__Task statement__.
Repeat the material exactly, leaving no line out.

__Records to process__.
[Start of Attachment]
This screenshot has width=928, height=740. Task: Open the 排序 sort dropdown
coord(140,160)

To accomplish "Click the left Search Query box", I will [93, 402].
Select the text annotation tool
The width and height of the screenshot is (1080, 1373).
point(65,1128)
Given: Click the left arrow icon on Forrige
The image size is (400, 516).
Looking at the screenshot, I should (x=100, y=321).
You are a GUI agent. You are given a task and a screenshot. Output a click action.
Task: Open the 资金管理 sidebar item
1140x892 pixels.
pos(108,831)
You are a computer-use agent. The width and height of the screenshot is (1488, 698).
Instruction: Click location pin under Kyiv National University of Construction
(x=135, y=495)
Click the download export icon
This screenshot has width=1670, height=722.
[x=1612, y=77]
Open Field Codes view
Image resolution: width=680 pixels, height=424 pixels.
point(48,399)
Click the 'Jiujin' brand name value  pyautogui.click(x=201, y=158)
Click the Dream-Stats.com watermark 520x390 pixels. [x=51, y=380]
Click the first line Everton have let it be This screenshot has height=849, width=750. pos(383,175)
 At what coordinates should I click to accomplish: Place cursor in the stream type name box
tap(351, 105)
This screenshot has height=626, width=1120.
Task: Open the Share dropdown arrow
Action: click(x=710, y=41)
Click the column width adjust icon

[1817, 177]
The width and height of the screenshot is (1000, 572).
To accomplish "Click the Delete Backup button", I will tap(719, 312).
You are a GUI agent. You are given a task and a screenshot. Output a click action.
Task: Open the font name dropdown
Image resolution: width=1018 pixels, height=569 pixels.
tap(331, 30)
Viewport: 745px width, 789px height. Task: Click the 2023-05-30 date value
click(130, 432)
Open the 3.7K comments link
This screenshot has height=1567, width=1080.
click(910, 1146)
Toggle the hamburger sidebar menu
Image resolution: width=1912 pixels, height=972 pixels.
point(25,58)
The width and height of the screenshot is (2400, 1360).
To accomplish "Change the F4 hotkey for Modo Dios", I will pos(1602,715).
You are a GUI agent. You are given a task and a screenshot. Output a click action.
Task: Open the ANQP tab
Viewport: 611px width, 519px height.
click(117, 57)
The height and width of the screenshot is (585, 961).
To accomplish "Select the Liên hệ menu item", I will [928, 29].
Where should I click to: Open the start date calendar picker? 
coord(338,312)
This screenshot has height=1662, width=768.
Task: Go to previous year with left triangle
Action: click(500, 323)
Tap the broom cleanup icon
[End of Attachment]
__Completed exercise__.
This screenshot has width=928, height=740. Task: Open the 排序 sort dropdown
coord(140,160)

To accomplish "Click the left Search Query box", I will [93, 402].
Select the text annotation tool
The width and height of the screenshot is (1080, 1373).
point(65,1128)
Given: Click the left arrow icon on Forrige
The image size is (400, 516).
Looking at the screenshot, I should (x=100, y=321).
You are a GUI agent. You are given a task and a screenshot. Output a click action.
Task: Open the 资金管理 sidebar item
1140x892 pixels.
pos(108,831)
You are a computer-use agent. The width and height of the screenshot is (1488, 698).
Instruction: Click location pin under Kyiv National University of Construction
(x=135, y=495)
Click the download export icon
This screenshot has width=1670, height=722.
[x=1612, y=77]
Open Field Codes view
Image resolution: width=680 pixels, height=424 pixels.
point(48,399)
Click the 'Jiujin' brand name value  pyautogui.click(x=201, y=158)
Click the Dream-Stats.com watermark 520x390 pixels. [x=51, y=380]
Click the first line Everton have let it be This screenshot has height=849, width=750. pos(383,175)
 At what coordinates should I click to accomplish: Place cursor in the stream type name box
tap(351, 105)
This screenshot has height=626, width=1120.
Task: Open the Share dropdown arrow
Action: click(x=710, y=41)
Click the column width adjust icon

[1817, 177]
The width and height of the screenshot is (1000, 572).
To accomplish "Click the Delete Backup button", I will tap(719, 312).
You are a GUI agent. You are given a task and a screenshot. Output a click action.
Task: Open the font name dropdown
Image resolution: width=1018 pixels, height=569 pixels.
tap(331, 30)
Viewport: 745px width, 789px height. Task: Click the 2023-05-30 date value
click(130, 432)
Open the 3.7K comments link
This screenshot has height=1567, width=1080.
click(910, 1146)
Toggle the hamburger sidebar menu
Image resolution: width=1912 pixels, height=972 pixels.
point(25,58)
The width and height of the screenshot is (2400, 1360).
To accomplish "Change the F4 hotkey for Modo Dios", I will pos(1602,715).
You are a GUI agent. You are given a task and a screenshot. Output a click action.
Task: Open the ANQP tab
Viewport: 611px width, 519px height.
click(117, 57)
The height and width of the screenshot is (585, 961).
To accomplish "Select the Liên hệ menu item", I will [928, 29].
Where should I click to: Open the start date calendar picker? 
coord(338,312)
This screenshot has height=1662, width=768.
Task: Go to previous year with left triangle
Action: click(500, 323)
Tap the broom cleanup icon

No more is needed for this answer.